(Aim)
Please write out every row below again, requests included, and add -82 to each coordinate in the answers. Leave the pictures out.
------ Provided information
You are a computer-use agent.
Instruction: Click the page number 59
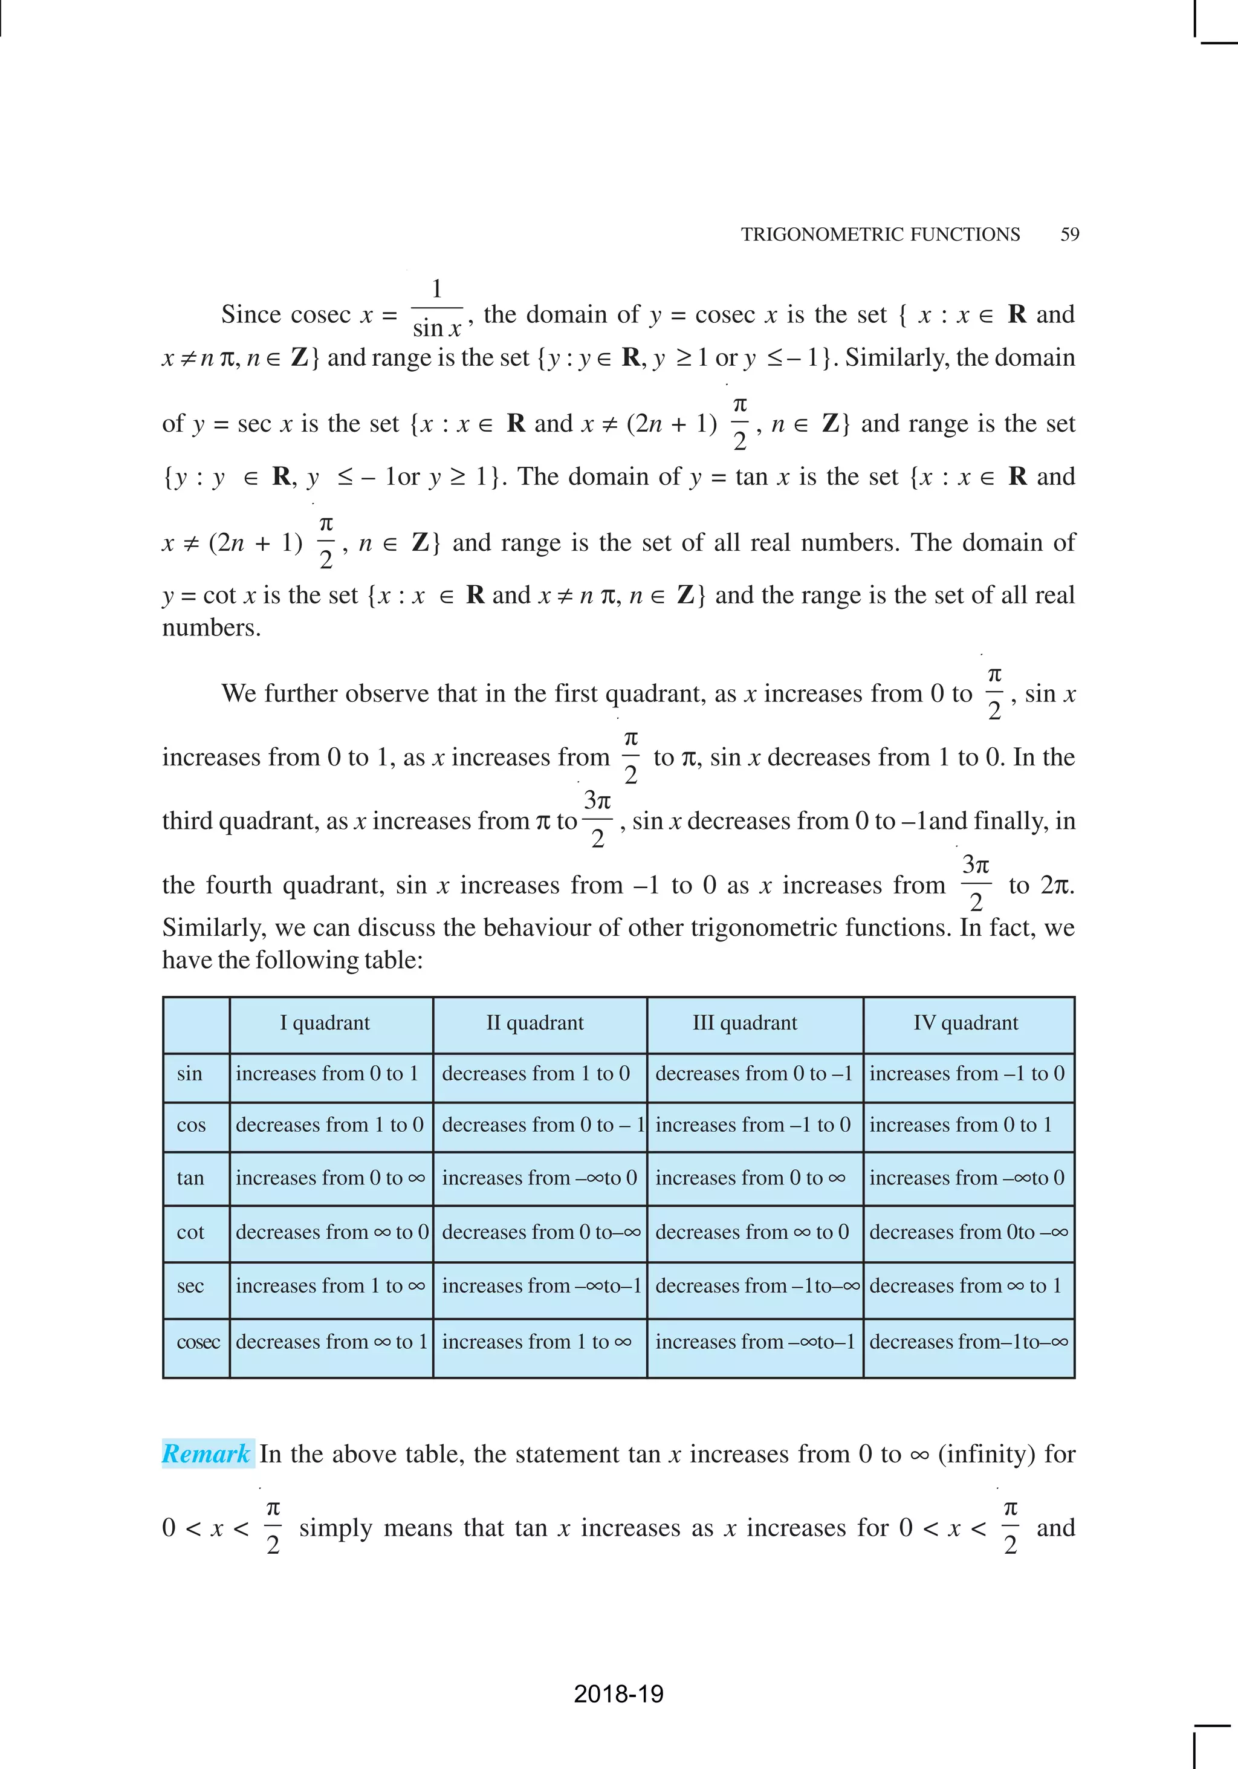click(x=1069, y=234)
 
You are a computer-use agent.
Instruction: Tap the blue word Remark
click(x=206, y=1453)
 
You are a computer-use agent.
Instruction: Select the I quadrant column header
click(x=325, y=1022)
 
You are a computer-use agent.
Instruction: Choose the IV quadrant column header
click(x=965, y=1022)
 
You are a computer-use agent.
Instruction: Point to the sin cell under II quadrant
click(x=536, y=1073)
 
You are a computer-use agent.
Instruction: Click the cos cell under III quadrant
click(x=753, y=1125)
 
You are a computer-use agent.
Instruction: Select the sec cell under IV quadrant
click(x=965, y=1285)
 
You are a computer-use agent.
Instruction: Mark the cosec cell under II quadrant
click(x=536, y=1342)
------------
(Full output)
You are a computer-use agent.
Instruction: Click the page number 59
click(x=987, y=152)
 
You are a computer-use agent.
Instruction: Tap the blue word Remark
click(x=124, y=1371)
 
You are a computer-use agent.
Instruction: Select the I quadrant column header
click(x=243, y=940)
 
You are a computer-use agent.
Instruction: Choose the IV quadrant column header
click(x=883, y=940)
 
You are a computer-use agent.
Instruction: Point to the sin cell under II quadrant
click(x=454, y=991)
 
You are a computer-use agent.
Instruction: Click the cos cell under III quadrant
click(x=671, y=1043)
 
You are a computer-use agent.
Instruction: Select the sec cell under IV quadrant
click(x=883, y=1203)
 
You are a computer-use agent.
Instruction: Mark the cosec cell under II quadrant
click(x=454, y=1260)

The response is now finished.